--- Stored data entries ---
┌──
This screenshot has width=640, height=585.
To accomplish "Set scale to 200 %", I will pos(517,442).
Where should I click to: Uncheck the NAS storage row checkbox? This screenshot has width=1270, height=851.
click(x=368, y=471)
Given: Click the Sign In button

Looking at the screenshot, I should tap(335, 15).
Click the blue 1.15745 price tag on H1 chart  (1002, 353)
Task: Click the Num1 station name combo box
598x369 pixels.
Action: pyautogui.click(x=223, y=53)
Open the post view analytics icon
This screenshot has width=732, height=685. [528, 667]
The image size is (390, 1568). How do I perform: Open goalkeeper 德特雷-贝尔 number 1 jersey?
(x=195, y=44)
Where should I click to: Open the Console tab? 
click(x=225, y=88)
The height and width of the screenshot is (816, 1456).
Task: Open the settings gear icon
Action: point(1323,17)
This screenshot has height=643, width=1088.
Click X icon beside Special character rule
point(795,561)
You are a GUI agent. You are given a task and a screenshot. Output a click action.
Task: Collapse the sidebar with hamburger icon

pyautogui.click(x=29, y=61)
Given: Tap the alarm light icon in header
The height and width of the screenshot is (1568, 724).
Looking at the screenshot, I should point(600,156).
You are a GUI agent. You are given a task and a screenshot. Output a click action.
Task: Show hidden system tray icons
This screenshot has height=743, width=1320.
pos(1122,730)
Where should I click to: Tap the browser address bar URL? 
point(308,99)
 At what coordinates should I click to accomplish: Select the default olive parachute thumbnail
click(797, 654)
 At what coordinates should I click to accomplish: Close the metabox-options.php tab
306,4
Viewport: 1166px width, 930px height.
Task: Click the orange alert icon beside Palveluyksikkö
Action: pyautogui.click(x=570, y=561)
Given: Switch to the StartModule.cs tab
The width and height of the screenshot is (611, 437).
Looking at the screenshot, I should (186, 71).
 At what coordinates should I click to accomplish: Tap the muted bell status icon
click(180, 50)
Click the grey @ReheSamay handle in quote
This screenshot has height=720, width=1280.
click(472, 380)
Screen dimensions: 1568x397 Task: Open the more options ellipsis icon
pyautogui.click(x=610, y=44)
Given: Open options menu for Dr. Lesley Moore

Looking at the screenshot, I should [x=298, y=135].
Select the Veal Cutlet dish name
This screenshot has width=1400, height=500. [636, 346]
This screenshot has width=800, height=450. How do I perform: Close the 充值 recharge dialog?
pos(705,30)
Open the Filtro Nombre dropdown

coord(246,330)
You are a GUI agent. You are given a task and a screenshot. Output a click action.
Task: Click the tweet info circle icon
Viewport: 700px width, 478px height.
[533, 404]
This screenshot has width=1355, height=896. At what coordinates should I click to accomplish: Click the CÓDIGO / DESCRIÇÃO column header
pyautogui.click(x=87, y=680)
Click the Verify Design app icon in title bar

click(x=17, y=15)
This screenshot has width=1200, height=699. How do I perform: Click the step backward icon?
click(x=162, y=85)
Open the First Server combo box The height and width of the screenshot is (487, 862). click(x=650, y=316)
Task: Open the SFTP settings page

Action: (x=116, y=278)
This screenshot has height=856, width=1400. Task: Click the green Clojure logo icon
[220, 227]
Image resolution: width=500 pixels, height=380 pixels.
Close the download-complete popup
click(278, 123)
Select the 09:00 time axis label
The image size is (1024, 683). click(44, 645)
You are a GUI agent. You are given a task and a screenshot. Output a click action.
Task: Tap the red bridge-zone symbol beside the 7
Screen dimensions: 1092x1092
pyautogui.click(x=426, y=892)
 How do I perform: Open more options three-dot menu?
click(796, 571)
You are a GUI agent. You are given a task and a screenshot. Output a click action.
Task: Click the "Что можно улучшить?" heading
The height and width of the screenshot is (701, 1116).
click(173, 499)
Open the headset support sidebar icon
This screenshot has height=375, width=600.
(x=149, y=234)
└──
--- Work to complete ---
Output every line of the data again, exactly.

--- Solution to the problem ---
This screenshot has width=640, height=585.
To accomplish "Set scale to 200 %", I will pos(517,442).
Where should I click to: Uncheck the NAS storage row checkbox? This screenshot has width=1270, height=851.
click(x=368, y=471)
Given: Click the Sign In button

Looking at the screenshot, I should tap(335, 15).
Click the blue 1.15745 price tag on H1 chart  (1002, 353)
Task: Click the Num1 station name combo box
598x369 pixels.
Action: pyautogui.click(x=223, y=53)
Open the post view analytics icon
This screenshot has width=732, height=685. [528, 667]
The image size is (390, 1568). How do I perform: Open goalkeeper 德特雷-贝尔 number 1 jersey?
(x=195, y=44)
Where should I click to: Open the Console tab? 
click(x=225, y=88)
The height and width of the screenshot is (816, 1456).
Task: Open the settings gear icon
Action: point(1323,17)
This screenshot has height=643, width=1088.
Click X icon beside Special character rule
point(795,561)
You are a GUI agent. You are given a task and a screenshot. Output a click action.
Task: Collapse the sidebar with hamburger icon

pyautogui.click(x=29, y=61)
Given: Tap the alarm light icon in header
The height and width of the screenshot is (1568, 724).
Looking at the screenshot, I should point(600,156).
You are a GUI agent. You are given a task and a screenshot. Output a click action.
Task: Show hidden system tray icons
This screenshot has height=743, width=1320.
pos(1122,730)
Where should I click to: Tap the browser address bar URL? 
point(308,99)
 At what coordinates should I click to accomplish: Select the default olive parachute thumbnail
click(797, 654)
 At what coordinates should I click to accomplish: Close the metabox-options.php tab
306,4
Viewport: 1166px width, 930px height.
Task: Click the orange alert icon beside Palveluyksikkö
Action: pyautogui.click(x=570, y=561)
Given: Switch to the StartModule.cs tab
The width and height of the screenshot is (611, 437).
Looking at the screenshot, I should (186, 71).
 At what coordinates should I click to accomplish: Tap the muted bell status icon
click(180, 50)
Click the grey @ReheSamay handle in quote
This screenshot has height=720, width=1280.
click(472, 380)
Screen dimensions: 1568x397 Task: Open the more options ellipsis icon
pyautogui.click(x=610, y=44)
Given: Open options menu for Dr. Lesley Moore

Looking at the screenshot, I should [x=298, y=135].
Select the Veal Cutlet dish name
This screenshot has width=1400, height=500. [636, 346]
This screenshot has width=800, height=450. How do I perform: Close the 充值 recharge dialog?
pos(705,30)
Open the Filtro Nombre dropdown

coord(246,330)
You are a GUI agent. You are given a task and a screenshot. Output a click action.
Task: Click the tweet info circle icon
Viewport: 700px width, 478px height.
[533, 404]
This screenshot has width=1355, height=896. At what coordinates should I click to accomplish: Click the CÓDIGO / DESCRIÇÃO column header
pyautogui.click(x=87, y=680)
Click the Verify Design app icon in title bar

click(x=17, y=15)
This screenshot has width=1200, height=699. How do I perform: Click the step backward icon?
click(x=162, y=85)
Open the First Server combo box The height and width of the screenshot is (487, 862). click(x=650, y=316)
Task: Open the SFTP settings page

Action: (x=116, y=278)
This screenshot has height=856, width=1400. Task: Click the green Clojure logo icon
[220, 227]
Image resolution: width=500 pixels, height=380 pixels.
Close the download-complete popup
click(278, 123)
Select the 09:00 time axis label
The image size is (1024, 683). click(44, 645)
You are a GUI agent. You are given a task and a screenshot. Output a click action.
Task: Tap the red bridge-zone symbol beside the 7
Screen dimensions: 1092x1092
pyautogui.click(x=426, y=892)
 How do I perform: Open more options three-dot menu?
click(796, 571)
You are a GUI agent. You are given a task and a screenshot. Output a click action.
Task: Click the "Что можно улучшить?" heading
The height and width of the screenshot is (701, 1116).
click(173, 499)
Open the headset support sidebar icon
This screenshot has height=375, width=600.
(x=149, y=234)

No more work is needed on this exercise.